10° L’article L. 528-1 est ainsi modifié :

a) Le cinquième alinéa est remplacé par deux alinéas ainsi rédigés :

« Il a également pour objet de définir les principes et d’élaborer, d’approuver et de publier les normes de la révision, ainsi que de suivre et de contrôler sa mise en œuvre. Il peut déléguer ces missions de suivi et de contrôle après avoir obtenu l’approbation de l’autorité administrative compétente sur le délégataire et le contenu de la délégation.

« Il nomme un médiateur de la coopération agricole, qui peut être saisi de tout litige relatif à la relation entre un associé et la coopérative agricole à laquelle il adhère, entre coopératives agricoles et entre une coopérative agricole ou une union et l’union à laquelle elle adhère. Il peut être saisi par les associés et par toute coopérative agricole ou union et, le cas échéant, par le Haut Conseil. Il prend toute initiative de nature à favoriser la résolution amiable du litige entre les parties dans le respect des textes, règles et principes de la coopération. Il transmet annuellement au Haut Conseil un bilan des médiations réalisées. Pour l’exercice de ses missions, il tient compte des avis et recommandations formulés par le médiateur des relations commerciales agricoles en application de l’article L. 631-27. » ;

b) La seconde phrase du huitième alinéa est remplacée par trois phrases ainsi rédigées :

« Deux commissaires du Gouvernement sont placés auprès du Haut Conseil : l’un désigné par le ministre chargé de l’agriculture et l’autre désigné par le ministre chargé de l’économie sociale et solidaire. Le commissaire du Gouvernement désigné par le ministre chargé de l’agriculture peut demander l’inscription de questions à l’ordre du jour. Il peut également s’opposer à une délibération du Haut Conseil, dans des conditions précisées par le décret en Conseil d’État prévu au dernier alinéa. »

III. – (Non modifié) 

IV. – L’article L. 551-7 du même code est ainsi rédigé :

« Art. L. 551-7. – Dans les conditions prévues à l’article 165 du règlement (UE) n° 1308/2013 du Parlement européen et du Conseil, du 17 décembre 2013, portant organisation commune des marchés des produits agricoles et abrogeant les règlements (CEE) n° 922/72, (CEE) n° 234/79, (CE) n° 1037/2001 et (CE) n° 1234/2007 du Conseil, le ministre chargé de l’agriculture peut décider que les opérateurs économiques individuels ou les groupes d’opérateurs non-membres d’une organisation de producteurs ou d’une association d’organisations de producteurs sont redevables à l’organisation des contributions financières mentionnées à ce même article. »

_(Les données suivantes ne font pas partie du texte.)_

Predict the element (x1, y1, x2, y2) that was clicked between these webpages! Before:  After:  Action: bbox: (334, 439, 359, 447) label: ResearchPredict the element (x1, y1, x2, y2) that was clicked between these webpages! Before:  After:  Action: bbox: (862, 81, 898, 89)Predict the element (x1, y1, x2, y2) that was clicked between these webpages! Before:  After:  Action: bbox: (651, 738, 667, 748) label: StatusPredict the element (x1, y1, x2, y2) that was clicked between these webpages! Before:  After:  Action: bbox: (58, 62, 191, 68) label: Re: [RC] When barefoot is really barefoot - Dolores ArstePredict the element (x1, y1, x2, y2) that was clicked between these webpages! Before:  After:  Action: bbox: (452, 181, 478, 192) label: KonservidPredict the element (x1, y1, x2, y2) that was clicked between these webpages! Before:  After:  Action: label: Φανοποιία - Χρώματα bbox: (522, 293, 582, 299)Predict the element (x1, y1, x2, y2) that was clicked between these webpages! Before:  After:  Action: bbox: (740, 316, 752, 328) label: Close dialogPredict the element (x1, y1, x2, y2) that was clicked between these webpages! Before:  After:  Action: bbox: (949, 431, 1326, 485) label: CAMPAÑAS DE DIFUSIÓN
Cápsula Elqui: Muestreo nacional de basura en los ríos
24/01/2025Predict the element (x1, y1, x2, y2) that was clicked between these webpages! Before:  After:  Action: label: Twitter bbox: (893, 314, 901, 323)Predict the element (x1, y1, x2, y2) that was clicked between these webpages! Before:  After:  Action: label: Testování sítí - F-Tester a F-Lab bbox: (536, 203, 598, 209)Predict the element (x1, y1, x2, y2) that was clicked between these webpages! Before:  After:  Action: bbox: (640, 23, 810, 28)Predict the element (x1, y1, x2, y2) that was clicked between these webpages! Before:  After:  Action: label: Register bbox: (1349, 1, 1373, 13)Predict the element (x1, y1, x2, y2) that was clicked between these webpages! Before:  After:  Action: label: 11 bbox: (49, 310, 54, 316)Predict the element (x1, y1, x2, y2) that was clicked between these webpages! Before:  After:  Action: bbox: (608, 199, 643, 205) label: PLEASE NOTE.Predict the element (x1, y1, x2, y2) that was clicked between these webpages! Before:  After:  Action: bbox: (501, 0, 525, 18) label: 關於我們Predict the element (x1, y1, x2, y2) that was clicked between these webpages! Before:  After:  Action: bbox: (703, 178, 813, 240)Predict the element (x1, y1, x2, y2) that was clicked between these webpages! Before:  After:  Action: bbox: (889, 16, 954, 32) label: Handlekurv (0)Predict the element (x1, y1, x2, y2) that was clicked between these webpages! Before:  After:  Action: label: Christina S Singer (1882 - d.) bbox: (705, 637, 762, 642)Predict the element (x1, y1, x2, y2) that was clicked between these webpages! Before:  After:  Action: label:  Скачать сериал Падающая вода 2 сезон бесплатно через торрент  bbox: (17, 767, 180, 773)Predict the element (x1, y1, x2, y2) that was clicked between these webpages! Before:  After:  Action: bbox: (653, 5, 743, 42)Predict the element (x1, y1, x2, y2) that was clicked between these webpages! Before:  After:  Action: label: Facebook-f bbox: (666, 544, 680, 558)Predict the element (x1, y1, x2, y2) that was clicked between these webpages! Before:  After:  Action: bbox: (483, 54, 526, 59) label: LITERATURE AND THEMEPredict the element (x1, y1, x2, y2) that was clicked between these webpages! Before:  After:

IV bis. – Sont validées, sous réserve des décisions de justice passées en force de chose jugée, les cotisations mises en recouvrement auprès des producteurs non-membres par les associations d’organisations de producteurs reconnues dans le secteur des fruits et légumes au titre d’une campagne de commercialisation antérieure à 2014, en tant qu’elles seraient contestées par un moyen tiré de ce que l’autorité ayant pris les arrêtés rendant obligatoires ces cotisations n’était pas compétente pour habiliter ces associations à les prélever ou pour en arrêter le montant ou de ce que ces cotisations ne sont pas assises sur la valeur des produits concernés, sur les superficies ou sur ces deux éléments combinés.

V. – (Non modifié) 

VI. – Au dernier alinéa de l’article L. 2152-1 du code du travail, après la première occurrence du mot : « maritime », sont insérés les mots : « ainsi que celles des coopératives d’utilisation de matériel agricole ». – (Adopté.)